KANUNLAR VE ÇIKARLAR
Başkomiser Cemil, tüm olan bitenin sorumlusu, yılan yuvasının lideri “Beyefendi”yle karşılaştığında aralarında şu ilginç konuşmalar geçer…
-Cemil: Günümüzde insanların yüzüne baka baka yalan söylemek moda haline geldi. Televizyon ve radyo konuşmalarında barış çağrısı yapan, diğer yanda cinayetleri kışkırtan politikacıların olduğu bir ülkede siz haklısınız.
-Beyefendi: Ne sandınız?! Biz her zaman haklıyız.
-Cemil: Biz dediğiniz kimler?
-Beyefendi: Biz, zenginler, paralılar. Siz ve şüpheleriniz bizim yanımızda çok küçüksünüz. Bizler kanunları sizden daha iyi biliriz.
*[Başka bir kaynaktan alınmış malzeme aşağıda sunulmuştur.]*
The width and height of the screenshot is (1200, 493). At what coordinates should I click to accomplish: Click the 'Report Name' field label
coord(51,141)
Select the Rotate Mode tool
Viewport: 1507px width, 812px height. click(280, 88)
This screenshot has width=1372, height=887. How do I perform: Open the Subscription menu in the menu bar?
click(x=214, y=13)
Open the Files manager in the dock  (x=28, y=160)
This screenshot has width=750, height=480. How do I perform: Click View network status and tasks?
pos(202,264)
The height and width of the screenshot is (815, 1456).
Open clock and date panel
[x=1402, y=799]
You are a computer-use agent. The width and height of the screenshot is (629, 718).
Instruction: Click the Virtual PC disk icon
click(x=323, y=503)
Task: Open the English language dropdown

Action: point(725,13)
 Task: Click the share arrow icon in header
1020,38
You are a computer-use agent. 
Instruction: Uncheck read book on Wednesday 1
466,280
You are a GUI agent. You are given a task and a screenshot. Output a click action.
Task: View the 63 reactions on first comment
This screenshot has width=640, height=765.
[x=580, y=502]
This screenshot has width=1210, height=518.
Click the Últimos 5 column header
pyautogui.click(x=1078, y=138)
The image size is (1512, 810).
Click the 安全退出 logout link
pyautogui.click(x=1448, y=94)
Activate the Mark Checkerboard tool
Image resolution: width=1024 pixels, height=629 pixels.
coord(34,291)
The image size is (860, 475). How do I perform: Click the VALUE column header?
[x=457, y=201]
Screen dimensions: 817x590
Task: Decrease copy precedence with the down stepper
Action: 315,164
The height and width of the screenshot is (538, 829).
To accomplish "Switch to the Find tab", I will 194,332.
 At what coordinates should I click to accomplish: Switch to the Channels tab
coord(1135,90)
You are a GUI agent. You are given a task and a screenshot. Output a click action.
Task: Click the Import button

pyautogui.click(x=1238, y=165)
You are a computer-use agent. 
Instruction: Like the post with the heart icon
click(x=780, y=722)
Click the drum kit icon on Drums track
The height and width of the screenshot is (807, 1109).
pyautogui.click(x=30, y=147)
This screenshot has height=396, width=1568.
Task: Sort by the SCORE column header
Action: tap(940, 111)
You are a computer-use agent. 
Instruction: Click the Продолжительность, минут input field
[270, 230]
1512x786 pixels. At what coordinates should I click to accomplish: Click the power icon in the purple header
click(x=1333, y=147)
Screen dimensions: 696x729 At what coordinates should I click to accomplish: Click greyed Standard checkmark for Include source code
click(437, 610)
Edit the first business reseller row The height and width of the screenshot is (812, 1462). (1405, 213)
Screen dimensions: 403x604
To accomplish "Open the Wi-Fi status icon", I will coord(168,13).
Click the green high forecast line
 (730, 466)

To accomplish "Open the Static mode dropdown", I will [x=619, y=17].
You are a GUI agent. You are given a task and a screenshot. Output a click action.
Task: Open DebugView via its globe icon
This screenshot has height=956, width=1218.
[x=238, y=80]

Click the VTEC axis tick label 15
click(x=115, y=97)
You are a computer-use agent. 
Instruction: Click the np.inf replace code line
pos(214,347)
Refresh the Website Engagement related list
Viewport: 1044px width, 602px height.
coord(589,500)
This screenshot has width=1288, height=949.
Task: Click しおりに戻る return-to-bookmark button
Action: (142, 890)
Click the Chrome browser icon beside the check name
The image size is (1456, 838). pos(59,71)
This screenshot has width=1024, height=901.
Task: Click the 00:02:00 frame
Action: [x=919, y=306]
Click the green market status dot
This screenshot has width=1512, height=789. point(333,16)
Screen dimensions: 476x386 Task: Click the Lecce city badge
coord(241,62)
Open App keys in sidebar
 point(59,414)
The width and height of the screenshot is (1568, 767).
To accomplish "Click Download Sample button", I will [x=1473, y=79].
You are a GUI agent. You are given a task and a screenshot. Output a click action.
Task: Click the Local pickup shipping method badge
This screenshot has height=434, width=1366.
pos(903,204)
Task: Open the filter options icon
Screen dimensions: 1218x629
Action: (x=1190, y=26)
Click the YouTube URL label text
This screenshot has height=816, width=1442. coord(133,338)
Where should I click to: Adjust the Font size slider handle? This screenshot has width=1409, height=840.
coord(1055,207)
-Cemil: Kanunları bilmezsiniz ama kanunları çıkarlarınıza kullanmaya iyi bilirsiniz.
-Beyefendi: Ama biz hep kazanırız. Biz kazanmaya alışığız. Oysa sizler kaybetmeye mahkumsunuz.
-Cemil: Evet, hep kazanıyorsunuz. Ya bir kez kaybederseniz!
Filmin sonunu söylemeyeyim tabii ki ama bazı durumlarda kötülerin bir kez kaybetmesinin “tümden” kaybetmek anlamına geleceğini anlatmak istiyordu Melih Gülgen’in Başkomiser Cemil’i.
Kerim Korcan’ın eserinden Safa Önal’ın senaryolaştırdığı “Tatar Ramazan” (1990) ve “Tatar Ramazan Sürgünde”yle (1992) meslek yaşamının en iyi filmlerini ortaya koyan ve bu iki çalışmanın ardından sinemaya nokta koyup televizyona yönelen Melih Gülgen’i üretken ve işbilir bir sinemacı olarak anımsayacağız. Huzur içinde yatsın.